Women in the study who gained the recommended amount of weight had four times the risk of having a child who was overweight at age 3, compared with women who gained less than the advised amount.
So what's a pregnant woman to do? Clearly, she shouldn't gain more weight than recommended, said the study's lead author, Dr. Emily Oken of Harvard Medical School.
But beyond that, it's too early to say whether women should try to gain less than the standards call for or aim for the low end of the recommended range, probably the safer course, Dr. Oken said.
The study appears in the April issue of the American Journal of Obstetrics & Gynecology. It focuses on guidelines issued in 1990 by the Institute of Medicine, a private nongovernmental organization that advises the federal government.
The guidelines recommend differing amounts of weight gain depending on how much a woman weighed before pregnancy, as measured by a combination of her height and weight called the body-mass index.
The new study looked at 1,044 pairs of mothers and their 3-year-olds. It compared how much weight the mother had gained during pregnancy with the BMI of their children.
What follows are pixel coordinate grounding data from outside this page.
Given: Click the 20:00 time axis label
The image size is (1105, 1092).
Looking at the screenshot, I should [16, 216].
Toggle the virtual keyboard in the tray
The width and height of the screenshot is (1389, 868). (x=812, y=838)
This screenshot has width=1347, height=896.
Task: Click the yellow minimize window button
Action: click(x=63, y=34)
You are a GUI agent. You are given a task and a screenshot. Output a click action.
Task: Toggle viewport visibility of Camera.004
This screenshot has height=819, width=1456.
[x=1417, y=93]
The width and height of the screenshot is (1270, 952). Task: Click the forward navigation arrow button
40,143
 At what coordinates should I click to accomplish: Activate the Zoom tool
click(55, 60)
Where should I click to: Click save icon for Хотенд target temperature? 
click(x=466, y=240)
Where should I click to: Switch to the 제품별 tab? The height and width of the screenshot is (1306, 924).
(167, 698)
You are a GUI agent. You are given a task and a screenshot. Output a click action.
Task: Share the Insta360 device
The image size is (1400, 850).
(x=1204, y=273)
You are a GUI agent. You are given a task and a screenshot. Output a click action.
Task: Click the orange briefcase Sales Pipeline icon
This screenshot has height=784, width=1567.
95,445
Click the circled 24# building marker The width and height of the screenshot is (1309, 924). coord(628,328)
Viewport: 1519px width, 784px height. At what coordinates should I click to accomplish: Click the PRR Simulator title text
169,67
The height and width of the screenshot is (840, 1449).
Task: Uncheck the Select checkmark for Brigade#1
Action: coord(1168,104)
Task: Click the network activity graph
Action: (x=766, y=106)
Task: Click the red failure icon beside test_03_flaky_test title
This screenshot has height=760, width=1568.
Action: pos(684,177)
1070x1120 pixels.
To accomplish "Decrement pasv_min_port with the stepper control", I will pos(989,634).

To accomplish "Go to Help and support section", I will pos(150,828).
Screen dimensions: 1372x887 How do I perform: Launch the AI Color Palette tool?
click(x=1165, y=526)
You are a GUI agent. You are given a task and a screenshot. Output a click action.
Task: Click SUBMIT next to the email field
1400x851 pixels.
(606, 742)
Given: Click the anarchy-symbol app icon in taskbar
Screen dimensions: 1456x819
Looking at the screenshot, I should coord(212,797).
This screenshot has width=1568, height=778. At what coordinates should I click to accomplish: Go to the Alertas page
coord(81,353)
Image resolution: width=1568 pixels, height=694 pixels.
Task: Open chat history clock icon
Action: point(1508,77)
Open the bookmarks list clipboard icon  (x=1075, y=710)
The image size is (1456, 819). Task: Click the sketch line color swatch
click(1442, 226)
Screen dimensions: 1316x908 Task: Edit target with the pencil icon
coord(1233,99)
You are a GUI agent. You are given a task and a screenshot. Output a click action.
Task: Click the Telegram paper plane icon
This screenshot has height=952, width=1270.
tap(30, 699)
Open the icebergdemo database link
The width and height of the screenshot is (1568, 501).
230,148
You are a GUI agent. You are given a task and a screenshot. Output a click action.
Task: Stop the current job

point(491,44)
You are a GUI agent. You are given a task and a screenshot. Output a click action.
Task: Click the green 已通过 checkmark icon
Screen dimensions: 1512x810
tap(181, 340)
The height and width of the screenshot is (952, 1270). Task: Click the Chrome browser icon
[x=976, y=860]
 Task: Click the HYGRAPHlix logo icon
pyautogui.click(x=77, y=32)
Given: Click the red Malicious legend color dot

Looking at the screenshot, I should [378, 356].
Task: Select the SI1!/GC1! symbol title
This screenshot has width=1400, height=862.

It defined "overweight" in the 3-year-olds as having a body-mass index greater than 95 percent of children of the same age and sex.
Researchers found that about half the mothers gained more weight during pregnancy than the guidelines called for, while about a third met the recommended gain. The remaining 14 percent gained less weight than recommended.
Analysis suggested that poor health habits shared by mother and child don't account for the outcome, she said. And while the women in the study generally had health insurance and were well-educated, studies of other groups are finding similar results, she said.
Dr. Oken said gaining too much weight raises the risk for having a baby that is too large, which may lead to a difficult delivery or Caesarean section, she said.
Dr. Lisa Bodner, an assistant professor of epidemiology and obstetrics-gynecology at the University of Pittsburgh Graduate School of Public Health, says the new work adds to previous indications that the current guidelines may need to be revised.